The hackers behind Equifax's breach leveraged vulnerabilities in the open source software package, Apache Struts. Versions of Apache Struts are crippled with flaws, but 8,780 organizations continued to download the software since Equifax's breach disclosure in September. About 3,000 companies have downloaded the same versions of Struts that resulted in Equifax's breach.
- Patches to the software bug were made available in March 2017. The software's security holes left the "framework that helps power the transactional backends of many business" exposed to a possible remote code execution-style attack, according to Fortune.

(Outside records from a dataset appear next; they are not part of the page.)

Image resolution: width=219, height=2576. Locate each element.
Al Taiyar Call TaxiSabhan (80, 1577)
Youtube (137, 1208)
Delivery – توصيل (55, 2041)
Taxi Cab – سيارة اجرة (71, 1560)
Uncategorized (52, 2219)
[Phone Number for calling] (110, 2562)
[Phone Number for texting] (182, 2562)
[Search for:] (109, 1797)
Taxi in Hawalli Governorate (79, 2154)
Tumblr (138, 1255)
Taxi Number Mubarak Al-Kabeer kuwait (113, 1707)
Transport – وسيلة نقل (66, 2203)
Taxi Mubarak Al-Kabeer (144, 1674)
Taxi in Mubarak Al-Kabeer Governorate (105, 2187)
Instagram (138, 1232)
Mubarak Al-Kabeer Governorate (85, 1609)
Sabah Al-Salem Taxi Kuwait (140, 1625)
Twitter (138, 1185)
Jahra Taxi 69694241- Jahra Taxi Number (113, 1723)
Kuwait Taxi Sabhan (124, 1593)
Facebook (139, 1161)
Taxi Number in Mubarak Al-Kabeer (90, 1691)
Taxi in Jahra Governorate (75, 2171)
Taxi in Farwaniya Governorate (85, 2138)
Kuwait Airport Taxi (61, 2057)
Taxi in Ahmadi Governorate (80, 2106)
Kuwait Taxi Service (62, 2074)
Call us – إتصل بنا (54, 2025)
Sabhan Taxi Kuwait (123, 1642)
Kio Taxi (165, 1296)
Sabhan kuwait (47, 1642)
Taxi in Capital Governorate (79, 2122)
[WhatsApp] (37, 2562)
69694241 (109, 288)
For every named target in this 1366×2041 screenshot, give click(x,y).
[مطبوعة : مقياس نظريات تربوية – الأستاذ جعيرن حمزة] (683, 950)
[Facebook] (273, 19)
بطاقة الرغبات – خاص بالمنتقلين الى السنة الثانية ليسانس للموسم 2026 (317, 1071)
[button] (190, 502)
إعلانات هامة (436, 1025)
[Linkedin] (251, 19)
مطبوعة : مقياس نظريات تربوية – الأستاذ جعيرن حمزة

When it comes to cybersecurity, one company's tragedy is another company's lesson. Patches remain a weak layer of cybersecurity despite it being one of the basics. For a range of reasons, companies have ignored the warning signs displayed by the fall of others.
Since September 2017, Equifax has spent $242.7 million on breach-related remediation with nearly $30 million of it spent on legal and professional fees, according to the company's Q1 2018 earnings report.
The responsibility of implementing patches does not solely lie on the provider when the provider has issued a patch. Patches on outdated software are issued regularly, ensuring the integrity of software remains resilient enough to withstand nefarious actions.
One reason patches can slip under the radar is due to a system crowded by software without an active directory managing it. If companies invested the time to create a real-time inventory of their software, locating a vulnerable version should be easier.
But even when assurance is available from a software vendor, customers feel frustration when updates are not as transparent as they'd like, according to Oracle CSO Mary Ann Davidson. Making new patches more publicized could be the solution for outdated systems, she said.